These generated images are not simply Frankenstein’s monsters assembled from various bits of images hoovered from across the web. Instead, genAI models create generalised ideas of signs, signifiers, image types and styles that correlate with probable pixel patterns. Dall-E’s deep learning algorithms decode a digital image’s arrangement of pixels into hundreds of axes of variables, which it then uses to assess an image and its component parts, and consequently create similar but unique arrangements in the future. When you ask a genAI tool such as Dall-E or Stable Diffusion to style an image after a particular artist, it isn’t copying the artist’s work so much as it is interpreting and reproducing the artist’s patterns – their subject matter, compositional decisions and use of colour, line and form.

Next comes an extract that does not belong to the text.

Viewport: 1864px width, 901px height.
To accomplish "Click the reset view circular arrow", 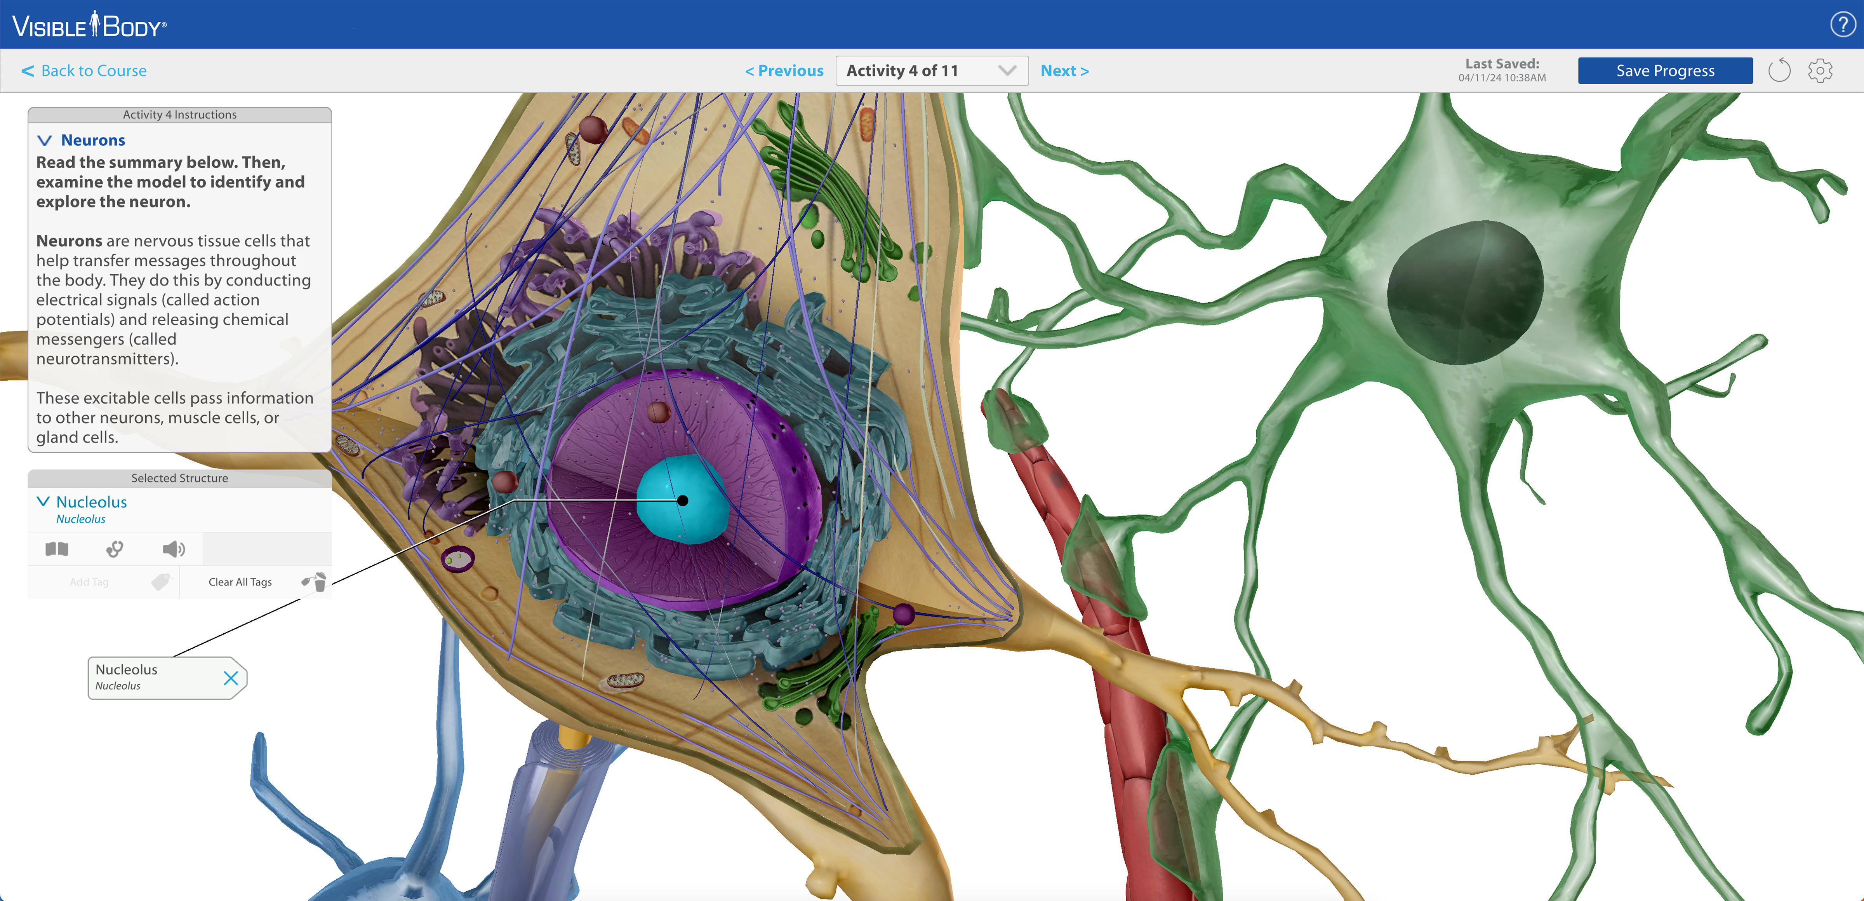I will (x=1779, y=71).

The quantity and range of images available on the internet, and how they are tagged, impact how well genAI tools can generate images of a certain subject matter. The more digital images of different works by a particular artist are available, the better the genAI will be at replicating their style; the more a visual idea appears, the more it will be reproduced. Given that there is, for instance, an over-representation of images and descriptions of white men as surgeons on the internet, genAI tools circa 2023 almost always produced a white man when you asked them to generate a surgeon.
Rather than fix the foundational issues in the datasets, these tools’ developers have attempted to obscure them through “debiasing”, or coding in safeguards to ensure diversity – which is how we get Gemini, Google’s recently rebranded genAI tool, producing images of Nazis of colour when prompted to “generate an image of a 1943 German soldier”.
Oh, the humanity!
As text-to-image genAI tools grew increasingly sophisticated, the surrounding discourse grew increasingly alarmed: “Generative AI Is Changing Everything”; “Did Picture-Generating AI Just Make Artists Obsolete?”; “Can AI End Your Design Career?”; “Art Is Dead and We Have Killed It”.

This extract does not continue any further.